To make matters worse, the U.S. successfully sued to end the EU concessions, effectively shuttering banana growers unable to compete with huge U.S.-owned plantations in Central America.
Before, “all the produce was sold and that was money in the pockets of people throughout the island, even in the smallest villages,” Father Sean Doggett, a catholic priest in Grenada, told IPS. “That came to a very sudden stop around 1998.”
Doggett and other members of the Grenadian Conference of Churches (COC) sat down with the IMF and the Grenadian government in October, proposing the creation of a “conference of creditors” to negotiate the terms of a two-thirds debt reduction and called on the IMF to attach greater importance to poverty reduction and unemployment.

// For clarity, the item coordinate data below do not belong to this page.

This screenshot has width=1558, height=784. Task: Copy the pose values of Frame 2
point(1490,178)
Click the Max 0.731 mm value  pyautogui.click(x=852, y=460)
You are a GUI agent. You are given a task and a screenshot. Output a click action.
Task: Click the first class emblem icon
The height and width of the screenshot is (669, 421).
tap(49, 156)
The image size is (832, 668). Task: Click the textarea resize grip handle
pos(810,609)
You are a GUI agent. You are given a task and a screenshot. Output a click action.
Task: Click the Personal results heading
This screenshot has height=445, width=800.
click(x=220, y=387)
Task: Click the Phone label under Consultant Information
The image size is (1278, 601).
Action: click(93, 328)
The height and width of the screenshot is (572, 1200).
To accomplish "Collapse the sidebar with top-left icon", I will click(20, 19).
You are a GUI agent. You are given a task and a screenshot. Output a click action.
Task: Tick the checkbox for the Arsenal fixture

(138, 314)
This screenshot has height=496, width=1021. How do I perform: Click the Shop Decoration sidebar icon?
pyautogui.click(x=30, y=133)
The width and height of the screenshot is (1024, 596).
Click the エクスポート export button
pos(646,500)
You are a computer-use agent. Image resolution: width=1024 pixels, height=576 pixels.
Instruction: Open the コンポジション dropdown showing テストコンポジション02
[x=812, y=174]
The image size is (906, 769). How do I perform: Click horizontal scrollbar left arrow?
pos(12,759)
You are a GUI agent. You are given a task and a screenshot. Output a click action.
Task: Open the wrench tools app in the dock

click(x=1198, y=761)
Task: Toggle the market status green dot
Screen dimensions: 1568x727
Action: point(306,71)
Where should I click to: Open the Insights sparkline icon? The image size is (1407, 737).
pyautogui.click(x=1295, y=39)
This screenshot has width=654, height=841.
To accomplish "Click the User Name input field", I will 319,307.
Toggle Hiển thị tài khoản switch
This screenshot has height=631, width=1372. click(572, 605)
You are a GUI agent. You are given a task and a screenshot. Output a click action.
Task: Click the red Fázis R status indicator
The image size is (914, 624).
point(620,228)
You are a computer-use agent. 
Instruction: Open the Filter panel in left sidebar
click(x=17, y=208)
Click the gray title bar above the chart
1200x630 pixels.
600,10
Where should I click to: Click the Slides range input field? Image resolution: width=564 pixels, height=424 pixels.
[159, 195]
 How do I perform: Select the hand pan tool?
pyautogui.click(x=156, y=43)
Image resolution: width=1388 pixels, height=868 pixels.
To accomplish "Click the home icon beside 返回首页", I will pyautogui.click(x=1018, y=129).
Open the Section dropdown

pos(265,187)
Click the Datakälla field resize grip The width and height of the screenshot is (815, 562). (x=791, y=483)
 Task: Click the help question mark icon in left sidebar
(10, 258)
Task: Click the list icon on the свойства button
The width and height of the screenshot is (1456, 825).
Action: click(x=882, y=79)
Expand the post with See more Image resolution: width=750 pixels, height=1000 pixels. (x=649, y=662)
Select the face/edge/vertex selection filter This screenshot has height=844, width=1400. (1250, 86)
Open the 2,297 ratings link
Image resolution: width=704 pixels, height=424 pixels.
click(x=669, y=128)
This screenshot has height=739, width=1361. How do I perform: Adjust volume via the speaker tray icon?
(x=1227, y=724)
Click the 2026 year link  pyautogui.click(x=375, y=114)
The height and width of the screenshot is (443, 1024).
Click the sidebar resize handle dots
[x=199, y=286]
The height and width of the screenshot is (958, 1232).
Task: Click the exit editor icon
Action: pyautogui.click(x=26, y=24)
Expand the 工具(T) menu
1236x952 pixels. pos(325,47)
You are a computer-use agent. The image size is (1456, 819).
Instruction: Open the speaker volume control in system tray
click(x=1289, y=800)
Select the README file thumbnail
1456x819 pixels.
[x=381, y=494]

In 2013, Grenada’s debt payments will amount to over 250 percent of what it spends on education and health.
“There is no way that Grenada can pay off its debt as it stands,” Doggett told IPS. “We need to get out of this cycle of indebtedness and get on a development path that is more sustainable.”
“Having debt hanging around the neck of people forever and ever is contrary to the biblical concept of Jubilee, of debt forgiveness… this is as much an issue of justice and the building of a better society,” he said.
Though Grenada may one day serve as a model for more inclusive debt forgiveness in poorer countries, Johnston insists an international mechanism to settle sovereign debt disputes is needed.
“Companies go bankrupt, cities go bankrupt but when countries cannot pay their debt they end up being punished for it. It’s clear there is a need internationally and especially for the Caribbean that they have a mechanism to work these things out.”
At the Commonwealth Heads of Government Meeting in Colombo last weekend, countries discussed exploring a debt swap plan that would pay off the principal of heavily indebted countries with money already pledged by wealthier countries to combat climate change.
“In return for having their debt paid, countries would agree to set aside the principal amount into a trust fund to finance climate change mitigation” over 10 to 15 years, Travis Mitchell, economic advisor at the Secretariat, told IPS.
But for Shepherd, all of this misses the point.
“When we are talking to the international community, it’s always what you can do for us,” said Shepherd. “You need to own up to the exploitation and underdevelopment.”
For countries that are responsible for a miniscule portion of greenhouse gas emissions yet suffer the most from climate change, taking the money wouldn’t address the economic and moral offences that saddled them with debt in the first place.
Any payment, Shepherd says, should come as redress, not as a form of charity that lets the developed world clear its conscience.
“When you frame it in the post-2015 agenda and look at the (U.N.) Millennium Development Goals, you realise those aren’t realised without a change of attitude, otherwise you’ll be here talking about the same thing 50 years hence.”